The challenge is to make sure that the car meets all the regulatory norms when it hits the market in 2020, around the time when safety and Bharat Stage VI emission norms—the most stringent in the world— take effect in the country, the people said.

“The car will set a new benchmark for entry-level products in the country," said one of the two people, referring to the perception that India’s small cars may no longer be small—in terms of both size and price tags—once new regulations on safety and emissions come into force.

Many of the models will need to be re-engineered, necessitating structural reforms such as using more steel to allow vehicles to meet new crash-test norms, adding airbags and anti-lock braking systems for increased safety, and installing diesel particulate filters and selective catalytic reduction technology in diesel cars to help them meet the Bharat Stage VI emission norms.

“The other challenge is to meet the price points as these changes will increase space and thus cost," said the person cited above.

A Maruti Suzuki spokesperson declined to comment on future products and technology.

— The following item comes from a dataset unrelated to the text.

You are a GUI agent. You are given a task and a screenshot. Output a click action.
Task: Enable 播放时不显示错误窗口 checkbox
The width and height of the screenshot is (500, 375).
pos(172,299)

Maruti’s move to introduce a new entry-level vehicle also comes at a time when the market share of such small cars is declining. The share of mini-cars such as Alto and Eon in overall passenger vehicle sales has declined from 35% in 2010 to 18% in the year ended 31 March 2018.

The new product will be placed between Maruti’s entry-level offerings Alto and Wagon R.

The company is hoping to be ready with the prototype of the model by early 2020 so that it can be introduced in the market the same year, said the second person.

Maruti’s managing director Kenichi Ayukawa has maintained that small cars will continue to be the bread and butter of his company, even as the Japanese company’s foray into mid-sized SUVs and sedans has increased its margins and profits in the last two years.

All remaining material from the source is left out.